Grab a 12-cup standard size muffin pan; fill a small bowl with ice water. Remove the dough from the fridge and, while it's cold, cut into 12 equal pieces. Place the pieces into the cups cut side down, so that the butter spiral is on the bottom of the pan. Dip your thumb in ice water and press down firmly on the center of each piece of dough, stretching it outwards to make a small cup shape. Then, dip all your fingers in the ice water, shake them off, and press the dough up the sides of the cup until you've created 12 thin pie shells that come up about 1/4" over the top. (If you end up a little bit short or a little bit tall, though, don't worry—it'll be fine.) If you need help visualizing the process, this video of tarts being made at Libson's famous Pastéis de Belém could be of help. Once you're done, stick it in the fridge to keep cold while you preheat the oven and make the custard.


Prepare the oven

Put a Baking Steel, cast iron griddle, pizza stone, or thick metal sheet pan on the top rack of the oven, and preheat to 500 degrees Fahrenheit.

Make the custard

Use a vegetable peeler to cut off a thick strip of lemon rind, then cut the lemon in half. Pour the water into a small saucepan, add a squirt of fresh lemon juice, and then stir in the sugar. Plop in the nutmeg nub/cinnamon stick, then use a wet pastry brush or paper towel to wipe any rough sugar crystals off the side of the pan. Cook over high heat until it comes to a boil, then cook for two minutes and remove from heat. Set aside on the back of the stove.
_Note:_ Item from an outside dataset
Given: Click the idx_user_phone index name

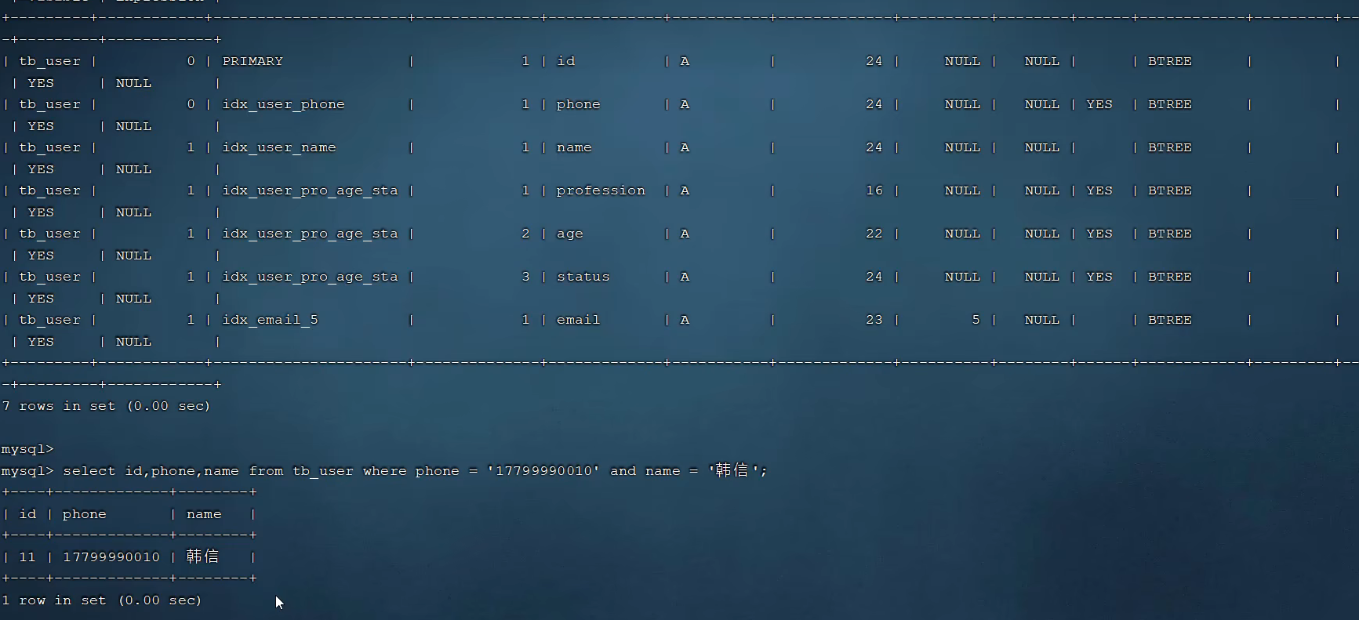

Put the milk and salt into a large saucepan over high heat. In a large bowl, whisk together the flour, eggs, and yolks until completely smooth. When the milk begins to simmer, slowly pour it into the eggs in a slow stream while whisking. Whisk in the sugar syrup, fish out the nutmeg and lemon peel, then pour the mixture back into the saucepan. Set a wire strainer over the large bowl, and put the saucepan back onto the stove over medium heat. Cook the custard while whisking vigorously until it thickens, then pour it into the wire strainer and use a rubber spatula to push through to ensure a smooth, lump-free custard.

Remove the muffin pan from the fridge. Using an ice cream scoop or quarter cup measuring cup, evenly divide the custard between the 12 crusts. Slide the pan onto the preheated stone/pan/whatevs., close the door, and walk away for 16 minutes. Promise yourself you won't look inside to peek, not even once, because if you do it'll let all the heat out and you don't want that.


When the pastry has turned golden brown, pull the pan from the oven and allow to cool for a few minutes before unmolding the tarts with a butter knife. If you'd like the bottom of your tarts to be ultra crispy, once they've been unmolded you can use a metal spatula to slide them back into the oven directly onto the hot baking stone/sheet for about two minutes until they turn brown.

The tarts are wonderful when eaten hot, though try to wait at least 10 minutes for them to cool so you don't burn your tongue. They can be stored, and eaten, at room temperature. In Portugal, pasteis de nata are often served with a sprinkling of cinnamon and/or powdered sugar, but personally, I like mine plain. They're pretty perfect just as they are.